– Es lo que temo ser. -Nada de mentiras, se recordó Charlotte, y bajo la protección de la oscuridad admitió su mayor miedo. Quería que Roman lo supiera.
– La curiosidad por lo desconocido te vuelve inteligente, no superficial.
– ¿Y si la necesidad de ver esos lugares o hacer esas cosas te retiene lejos de casa? -inquirió-. Lejos de las personas que te quieren.
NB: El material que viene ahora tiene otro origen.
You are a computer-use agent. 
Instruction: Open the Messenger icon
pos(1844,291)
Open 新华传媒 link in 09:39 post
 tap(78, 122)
Roman prestó atención a sus palabras. Tal vez hablara de él, aunque intuía que estaba revelando sus miedos más íntimos.
– Te refieres a tu padre, ¿no?
– Es una pregunta retórica. -Charlotte seguía mirando hacia la ventanilla.
Roman le tocó el mentón con la mano y le giró la cabeza.
– El problema no fue que quisiera vivir en Los Ángeles ni ser actor, sino su poca disposición para estar a la altura de sus responsabilidades, y el hecho de que parece estar emocionalmente desconectado de su familia. Fue lo que él eligió. Tú elegirías otras cosas porque eres distinta.
Charlotte se encogió de hombros.
– Mi padre, mis genes. Nunca se sabe.
– También tienes los genes de tu madre, y ella es una persona muy casera. -Más bien una reclusa, aunque no lo dijo-. Seguramente eres una combinación de ambos. -«De lo mejor de los dos», pensó-. Entonces ¿qué otro motivo tienes para temer tanto esos deseos secretos?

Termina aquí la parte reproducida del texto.